> **Try it**:
Exactly as they appear, copy the lines from the one holding "You are a GUI" through the end of the records, leaving pictures out.

> **Data to examine**:

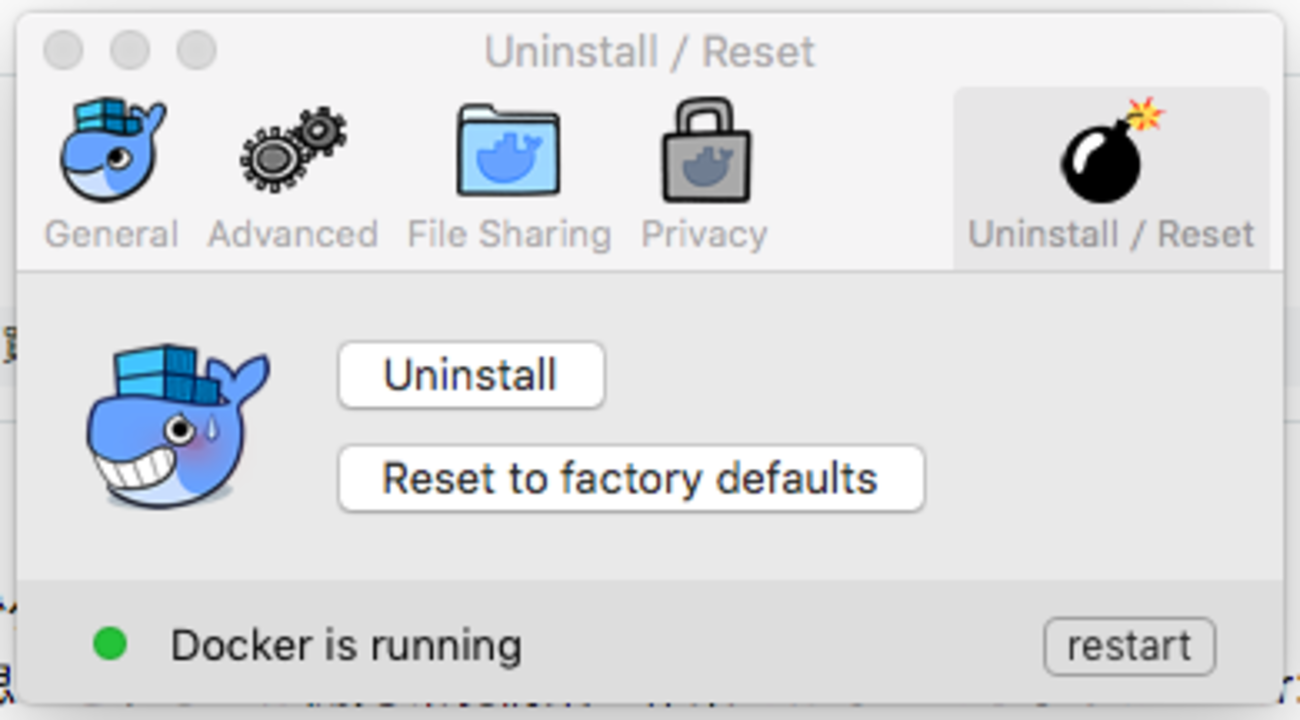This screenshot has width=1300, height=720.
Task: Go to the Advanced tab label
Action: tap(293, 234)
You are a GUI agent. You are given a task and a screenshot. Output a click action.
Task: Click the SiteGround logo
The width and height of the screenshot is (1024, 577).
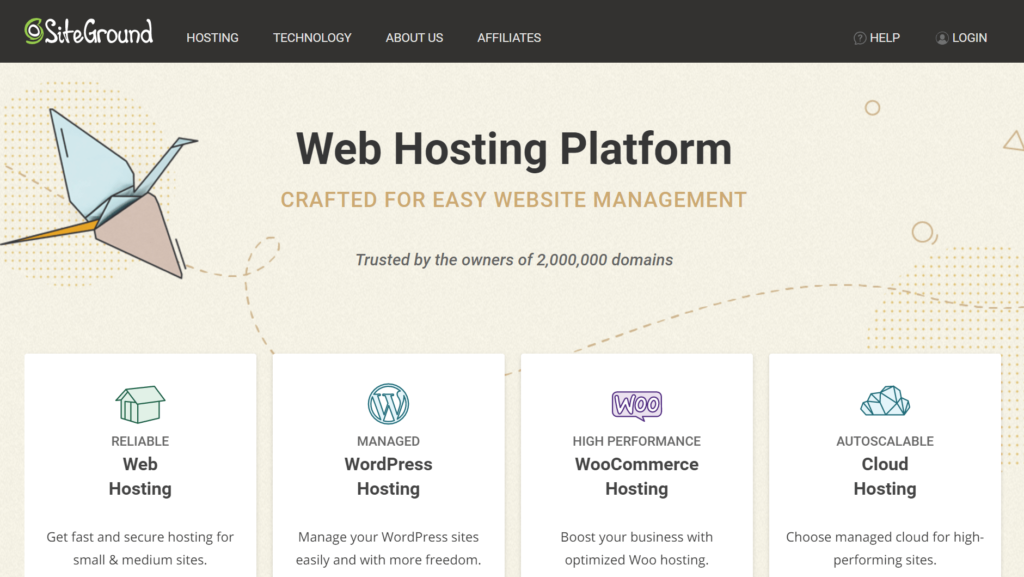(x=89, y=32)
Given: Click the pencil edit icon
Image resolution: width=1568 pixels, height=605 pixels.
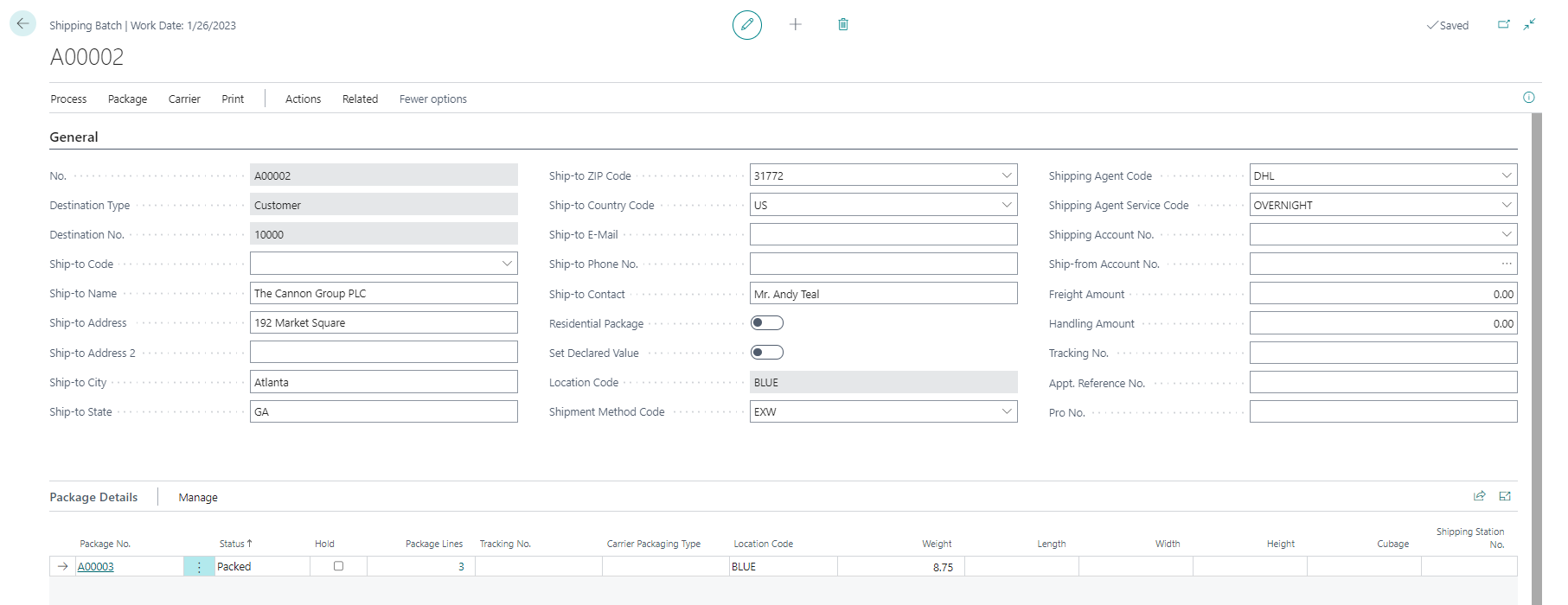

> **Response area**:
You are a GUI agent. You are given a task and a screenshot. Output a click action.
Task: Click the SiteGround logo
The width and height of the screenshot is (1024, 577).
(x=89, y=32)
Given: Click the pencil edit icon
Image resolution: width=1568 pixels, height=605 pixels.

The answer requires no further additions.